▶ _PROBLEM SET_
1. What ROC AUC did the top hyper-parameter configurations reach, according to the text on viewing Optuna results in mlflow?
2. Please carry on the text on viewing Optuna results in mlflow for the heart disease classifier, starting after its last sentence.

The mlflow logged experiment including assessed hyper-parameter configurations for the Random Forest classifier (Optuna study/trials), are stored in a folder called mlruns. To view these results using the mlflow user interface, do the following:

1. Open a shell (for example a Windows PowerShell) in the directory containing the mlruns folder
2. Activate the virtual environment used for this notebook, i.e., `conda activate optuna_env`
3. Run `mlflow ui`
4. Navigate to the localhost address provided, something like: `http://kubernetes.docker.internal:5000/`

You should see **Figure 1**, and you can sift through the experiment trials. I deselected the user, source and version columns, as well as the tags section to simplify the view. I also sorted the results by ROC AUC. The top hyper-parameter configurations provided a ROC AUC of 0.917, where max_depth was in the range 14 to 16, max_features was 4, min_samples_leaf was 0.1, min_samples_split was 0.2, and n_estimators was 340 (note these results may differ slightly for you if you re-run the notebook).

![](mlflow_ui_snip.PNG)

**Figure 1**: mlflow summary for Optuna HPO of our heart disease random Forest classifier

Optuna also has some great built in visualization tools for summarizing your experiments as well. Here we look at hyper-parameter importance first and display the optimization history. The hyper-parameter importance is calculated using a functional ANOVA approach and for more information please see the article by [Hutter, Hoos and Leyton-Brown 2014](http://proceedings.mlr.press/v32/hutter14.pdf).

▶ _STORED DATA_
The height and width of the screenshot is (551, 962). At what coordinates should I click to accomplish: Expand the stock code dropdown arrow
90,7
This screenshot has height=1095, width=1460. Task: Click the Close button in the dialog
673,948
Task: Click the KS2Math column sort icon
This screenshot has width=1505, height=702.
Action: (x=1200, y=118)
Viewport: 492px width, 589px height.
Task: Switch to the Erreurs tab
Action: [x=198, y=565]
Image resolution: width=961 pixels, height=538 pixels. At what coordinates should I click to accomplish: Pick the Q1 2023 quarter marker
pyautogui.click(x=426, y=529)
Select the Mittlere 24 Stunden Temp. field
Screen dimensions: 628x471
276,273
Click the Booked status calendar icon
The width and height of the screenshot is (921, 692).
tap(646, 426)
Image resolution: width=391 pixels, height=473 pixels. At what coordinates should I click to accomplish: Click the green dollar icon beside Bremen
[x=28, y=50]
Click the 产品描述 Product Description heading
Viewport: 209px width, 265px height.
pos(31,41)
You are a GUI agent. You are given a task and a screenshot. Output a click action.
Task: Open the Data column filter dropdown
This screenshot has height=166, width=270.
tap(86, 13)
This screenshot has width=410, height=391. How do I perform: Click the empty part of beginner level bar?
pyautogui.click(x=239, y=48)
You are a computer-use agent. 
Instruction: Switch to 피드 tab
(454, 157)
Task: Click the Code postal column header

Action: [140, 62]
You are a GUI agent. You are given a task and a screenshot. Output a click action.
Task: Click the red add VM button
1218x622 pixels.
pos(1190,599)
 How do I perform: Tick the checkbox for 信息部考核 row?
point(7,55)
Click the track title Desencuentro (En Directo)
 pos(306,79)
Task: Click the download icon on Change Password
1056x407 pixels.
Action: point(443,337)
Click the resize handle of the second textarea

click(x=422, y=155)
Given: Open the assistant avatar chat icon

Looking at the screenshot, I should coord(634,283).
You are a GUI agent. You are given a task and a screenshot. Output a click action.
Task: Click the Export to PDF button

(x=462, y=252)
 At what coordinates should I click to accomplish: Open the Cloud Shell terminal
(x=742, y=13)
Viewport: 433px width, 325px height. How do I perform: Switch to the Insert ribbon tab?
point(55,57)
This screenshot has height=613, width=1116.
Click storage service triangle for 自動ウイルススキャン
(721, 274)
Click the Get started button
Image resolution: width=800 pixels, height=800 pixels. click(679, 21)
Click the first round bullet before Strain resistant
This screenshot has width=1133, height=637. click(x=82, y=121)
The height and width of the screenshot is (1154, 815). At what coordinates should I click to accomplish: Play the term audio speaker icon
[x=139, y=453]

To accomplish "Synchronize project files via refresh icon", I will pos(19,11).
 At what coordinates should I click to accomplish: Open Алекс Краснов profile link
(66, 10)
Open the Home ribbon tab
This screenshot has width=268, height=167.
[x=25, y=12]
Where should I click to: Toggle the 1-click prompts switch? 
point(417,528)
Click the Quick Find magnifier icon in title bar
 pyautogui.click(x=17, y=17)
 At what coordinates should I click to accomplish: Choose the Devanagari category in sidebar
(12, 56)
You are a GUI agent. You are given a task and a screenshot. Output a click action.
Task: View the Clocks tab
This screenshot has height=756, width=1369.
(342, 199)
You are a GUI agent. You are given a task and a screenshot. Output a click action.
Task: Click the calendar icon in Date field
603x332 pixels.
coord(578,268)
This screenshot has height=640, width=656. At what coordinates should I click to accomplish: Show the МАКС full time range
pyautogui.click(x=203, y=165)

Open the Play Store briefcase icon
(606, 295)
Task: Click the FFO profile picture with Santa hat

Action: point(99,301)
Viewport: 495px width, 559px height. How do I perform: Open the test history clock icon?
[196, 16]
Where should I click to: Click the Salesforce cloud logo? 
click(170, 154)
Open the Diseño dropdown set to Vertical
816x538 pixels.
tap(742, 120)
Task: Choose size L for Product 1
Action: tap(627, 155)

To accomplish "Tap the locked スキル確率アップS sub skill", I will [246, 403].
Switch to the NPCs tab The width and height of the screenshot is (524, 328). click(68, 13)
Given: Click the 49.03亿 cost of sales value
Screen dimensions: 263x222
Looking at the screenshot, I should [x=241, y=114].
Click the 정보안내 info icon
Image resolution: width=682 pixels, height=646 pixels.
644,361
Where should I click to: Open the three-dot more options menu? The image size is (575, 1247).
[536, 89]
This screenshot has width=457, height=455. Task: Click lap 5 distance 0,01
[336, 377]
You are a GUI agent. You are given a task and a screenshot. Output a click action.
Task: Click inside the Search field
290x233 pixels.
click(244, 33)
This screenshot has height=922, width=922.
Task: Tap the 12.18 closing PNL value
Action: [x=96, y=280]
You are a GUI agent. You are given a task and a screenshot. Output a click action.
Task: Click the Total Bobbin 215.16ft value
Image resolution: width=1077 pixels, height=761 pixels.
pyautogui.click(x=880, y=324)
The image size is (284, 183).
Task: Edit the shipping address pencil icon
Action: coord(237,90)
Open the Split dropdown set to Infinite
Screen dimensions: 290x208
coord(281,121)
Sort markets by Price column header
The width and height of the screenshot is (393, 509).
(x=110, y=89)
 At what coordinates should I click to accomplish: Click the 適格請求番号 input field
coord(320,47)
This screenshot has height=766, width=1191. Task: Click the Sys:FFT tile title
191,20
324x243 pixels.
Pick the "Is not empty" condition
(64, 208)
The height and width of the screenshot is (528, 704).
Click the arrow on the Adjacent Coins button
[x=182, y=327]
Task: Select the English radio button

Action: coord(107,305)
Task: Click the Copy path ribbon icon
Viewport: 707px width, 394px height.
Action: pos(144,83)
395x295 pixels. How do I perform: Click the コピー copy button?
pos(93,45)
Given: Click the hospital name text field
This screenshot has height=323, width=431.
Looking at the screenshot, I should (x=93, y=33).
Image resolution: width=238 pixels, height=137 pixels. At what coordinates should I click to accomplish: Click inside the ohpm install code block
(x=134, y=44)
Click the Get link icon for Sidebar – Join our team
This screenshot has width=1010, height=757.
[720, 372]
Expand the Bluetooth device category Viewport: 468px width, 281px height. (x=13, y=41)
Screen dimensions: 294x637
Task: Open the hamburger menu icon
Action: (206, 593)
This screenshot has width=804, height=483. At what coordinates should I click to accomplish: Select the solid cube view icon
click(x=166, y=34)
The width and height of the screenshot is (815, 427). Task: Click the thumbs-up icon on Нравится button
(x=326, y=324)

▶ _ANSWERS FOR THE TASKS_
1. 0.917

2.
In [15]:
# Lets create a panel with a couple of optuna built-in visulizations: note the update_layout() used here is just to ensure 
# everything displays without being cutoff.

fig1 = optuna.visualization.plot_optimization_history(hd_study)
fw1 = go.FigureWidget(fig1)
fw1.update_layout(width=610, margin=dict(r=250))

fig2 = optuna.visualization.plot_param_importances(hd_study)
fw2 = go.FigureWidget(fig2)
fw2.update_layout(margin=dict(r=100))

fig_subplots=ipyw.HBox([fw2, fw1])
fig_subplots

HBox(children=(FigureWidget({
    'data': [{'cliponaxis': False,
              'hovertemplate': [max_features …

# Summary

Optuna has come along way since its inception and version 2.0 released in July this year has some fantastic additions, one of which we touched upon in this short article: the mlflow callback. Perhaps as expected the tuning worked great and the summaries available via the in-built visualizations in Optuna and using the mlflow UI made this a lot of fun. It all ran smoothly even with a decent preprocessing pipeline and half a dozen hyper-parameters to tune.